If I were to buy an individual policy I would definitely scout for a high-deductible HSA plan. This would require me to set aside an amount of cash (most likely the amount of the deductible) in a private bank that sets up such accounts. I can only use this account for health expenses---including putting my long-term care premium through the HSA.

Then, for all of my medical transactions---deductibles, prescription meds, needed diagnostic tests, doctors visits, and so on---I would use this new account. What I put into the account will be deducted from my taxes the following year, plus I can roll over any unused amount to the following year as well. At age 65 I can no longer use the HSA but I CAN use any unspent funds for longterm care expenses.

This clearly makes more sense than either paying a higher than necessary premium or foregoing the tax advantages an HSA provides.

Just make sure to get the routine visits and any needed diagnostic testing and immunizations. Judge what you may need by knowing your risk factors and family history. Discuss this information with your physician. In this way you can maintain good health and control your medical expenses in the long run.

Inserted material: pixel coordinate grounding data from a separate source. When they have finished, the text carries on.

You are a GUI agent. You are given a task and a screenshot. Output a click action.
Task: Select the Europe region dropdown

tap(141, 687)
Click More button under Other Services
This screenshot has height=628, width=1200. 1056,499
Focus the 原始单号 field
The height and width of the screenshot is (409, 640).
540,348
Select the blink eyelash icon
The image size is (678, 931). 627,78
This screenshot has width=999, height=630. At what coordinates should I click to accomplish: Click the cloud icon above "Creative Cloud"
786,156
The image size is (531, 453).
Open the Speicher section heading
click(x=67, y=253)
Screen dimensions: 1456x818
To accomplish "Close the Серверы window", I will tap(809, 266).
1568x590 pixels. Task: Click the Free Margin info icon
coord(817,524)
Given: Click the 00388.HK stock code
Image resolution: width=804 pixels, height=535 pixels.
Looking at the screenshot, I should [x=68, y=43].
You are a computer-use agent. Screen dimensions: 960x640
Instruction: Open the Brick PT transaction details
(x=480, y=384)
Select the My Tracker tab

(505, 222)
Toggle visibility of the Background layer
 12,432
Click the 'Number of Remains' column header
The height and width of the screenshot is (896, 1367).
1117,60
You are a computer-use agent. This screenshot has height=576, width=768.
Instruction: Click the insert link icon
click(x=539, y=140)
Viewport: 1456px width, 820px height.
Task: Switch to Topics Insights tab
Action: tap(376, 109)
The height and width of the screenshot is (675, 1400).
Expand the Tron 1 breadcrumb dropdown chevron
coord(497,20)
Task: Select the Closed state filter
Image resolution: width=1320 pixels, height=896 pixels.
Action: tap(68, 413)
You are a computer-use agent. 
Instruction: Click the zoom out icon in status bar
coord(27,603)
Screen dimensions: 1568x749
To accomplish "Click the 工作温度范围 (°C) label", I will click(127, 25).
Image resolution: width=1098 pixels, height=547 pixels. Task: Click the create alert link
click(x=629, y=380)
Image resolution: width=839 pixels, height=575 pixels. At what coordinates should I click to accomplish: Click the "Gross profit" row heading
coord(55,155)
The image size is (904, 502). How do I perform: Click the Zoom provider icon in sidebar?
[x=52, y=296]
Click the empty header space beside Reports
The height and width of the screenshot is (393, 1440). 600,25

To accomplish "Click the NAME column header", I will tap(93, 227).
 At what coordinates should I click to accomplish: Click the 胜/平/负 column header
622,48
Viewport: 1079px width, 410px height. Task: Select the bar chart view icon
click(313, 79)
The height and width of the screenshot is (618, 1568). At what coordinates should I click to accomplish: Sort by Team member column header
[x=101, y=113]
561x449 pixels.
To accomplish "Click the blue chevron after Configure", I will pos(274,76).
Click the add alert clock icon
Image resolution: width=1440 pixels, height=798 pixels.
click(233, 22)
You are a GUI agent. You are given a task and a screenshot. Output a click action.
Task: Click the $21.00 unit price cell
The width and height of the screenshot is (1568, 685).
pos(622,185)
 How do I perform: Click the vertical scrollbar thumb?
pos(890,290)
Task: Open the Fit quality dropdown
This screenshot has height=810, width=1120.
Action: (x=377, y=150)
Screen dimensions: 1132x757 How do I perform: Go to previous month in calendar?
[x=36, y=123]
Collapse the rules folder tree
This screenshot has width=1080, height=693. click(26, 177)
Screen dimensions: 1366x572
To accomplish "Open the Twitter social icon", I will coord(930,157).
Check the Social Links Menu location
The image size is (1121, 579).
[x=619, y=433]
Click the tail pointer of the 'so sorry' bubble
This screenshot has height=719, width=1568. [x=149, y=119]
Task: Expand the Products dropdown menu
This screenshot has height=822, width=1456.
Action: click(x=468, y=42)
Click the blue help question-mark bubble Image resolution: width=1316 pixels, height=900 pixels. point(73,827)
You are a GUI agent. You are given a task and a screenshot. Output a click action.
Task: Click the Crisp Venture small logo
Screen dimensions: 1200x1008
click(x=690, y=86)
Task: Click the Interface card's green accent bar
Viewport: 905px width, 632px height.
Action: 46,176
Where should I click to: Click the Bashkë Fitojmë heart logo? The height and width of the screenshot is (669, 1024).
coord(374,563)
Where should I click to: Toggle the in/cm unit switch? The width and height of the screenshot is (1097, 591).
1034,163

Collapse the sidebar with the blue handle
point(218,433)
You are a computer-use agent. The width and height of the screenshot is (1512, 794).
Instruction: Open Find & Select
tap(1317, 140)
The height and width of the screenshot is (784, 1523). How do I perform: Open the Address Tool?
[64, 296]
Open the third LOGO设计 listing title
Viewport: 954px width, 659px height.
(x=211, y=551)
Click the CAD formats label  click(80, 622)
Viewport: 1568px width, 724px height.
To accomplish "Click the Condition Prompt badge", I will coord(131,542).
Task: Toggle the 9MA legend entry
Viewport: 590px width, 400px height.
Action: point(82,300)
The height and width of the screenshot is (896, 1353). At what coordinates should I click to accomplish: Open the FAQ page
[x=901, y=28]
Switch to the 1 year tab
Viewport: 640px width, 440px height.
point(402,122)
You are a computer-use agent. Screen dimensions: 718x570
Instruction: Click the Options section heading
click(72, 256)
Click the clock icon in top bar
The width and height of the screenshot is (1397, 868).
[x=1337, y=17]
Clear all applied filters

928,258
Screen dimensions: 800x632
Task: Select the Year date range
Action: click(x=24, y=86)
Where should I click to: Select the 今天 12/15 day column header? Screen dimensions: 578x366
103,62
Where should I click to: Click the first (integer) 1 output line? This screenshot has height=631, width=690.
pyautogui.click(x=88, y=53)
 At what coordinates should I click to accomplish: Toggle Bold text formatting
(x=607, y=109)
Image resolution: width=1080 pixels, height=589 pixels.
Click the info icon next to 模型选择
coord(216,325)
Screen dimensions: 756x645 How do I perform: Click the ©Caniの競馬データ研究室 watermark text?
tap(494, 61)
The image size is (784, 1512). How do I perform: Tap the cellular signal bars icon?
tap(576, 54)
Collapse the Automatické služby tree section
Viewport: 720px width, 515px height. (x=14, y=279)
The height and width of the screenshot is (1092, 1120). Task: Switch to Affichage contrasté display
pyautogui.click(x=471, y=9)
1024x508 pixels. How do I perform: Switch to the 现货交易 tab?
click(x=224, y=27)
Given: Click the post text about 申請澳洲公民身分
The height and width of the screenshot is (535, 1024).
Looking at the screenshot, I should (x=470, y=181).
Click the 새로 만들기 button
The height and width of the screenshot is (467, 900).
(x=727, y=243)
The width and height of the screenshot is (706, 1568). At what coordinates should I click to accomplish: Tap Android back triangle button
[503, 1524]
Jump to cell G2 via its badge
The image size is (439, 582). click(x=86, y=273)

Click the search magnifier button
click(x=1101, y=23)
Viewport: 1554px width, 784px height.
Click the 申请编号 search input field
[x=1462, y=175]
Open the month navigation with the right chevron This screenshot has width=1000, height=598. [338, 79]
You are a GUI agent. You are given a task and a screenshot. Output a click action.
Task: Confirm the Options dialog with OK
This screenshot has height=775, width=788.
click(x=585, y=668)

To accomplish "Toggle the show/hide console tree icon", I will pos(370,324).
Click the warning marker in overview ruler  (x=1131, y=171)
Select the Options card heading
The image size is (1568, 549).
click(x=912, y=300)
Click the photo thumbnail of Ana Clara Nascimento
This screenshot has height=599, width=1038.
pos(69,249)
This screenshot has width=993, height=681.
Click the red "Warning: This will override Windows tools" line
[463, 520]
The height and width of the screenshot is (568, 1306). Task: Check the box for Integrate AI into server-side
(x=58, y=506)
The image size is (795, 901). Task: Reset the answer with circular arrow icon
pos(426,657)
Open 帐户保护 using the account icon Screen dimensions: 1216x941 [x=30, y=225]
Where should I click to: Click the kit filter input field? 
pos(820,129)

Remember that the true cost of a health insurance policy is not just the premium and not even the premium + deductible + copays (all out of pocket). It is certainly the latter, but it is also the quality of health coverage benefits you get from your policy. In a word, you are not just avoiding the huge health disaster but are working to stay healthy. Strive to avoid health events that are preventable.

It should also be noted that, in choosing my high-deductible plan, I check carefully to see what I will pay for brand meds, hospital and outpatient visits, specialists---whatever is most important to me in getting coverage. Most high deductible plans will allow for a small number of annual office visits at a very low cost and perhaps will allow both generic and brand drugs with no separate deductible. Soon they will be required by the new laws to offer more preventative services. Just make sure to check before you buy the policy.

For all of these reasons I recommend against buying a policy on-line, no intermediary, just to get the "lowest" premium. Countless sad stories will reinforce why this is a bad idea generally. Get information, yes; buy a policy on-line, never.

So, even in this time of uncertainty when insurance pressures and costs are rising it is still possible to get coverage, maintain high benefits and control costs. Just make sure you do your homework and, preferably,find some expertise to help give you make the right choices.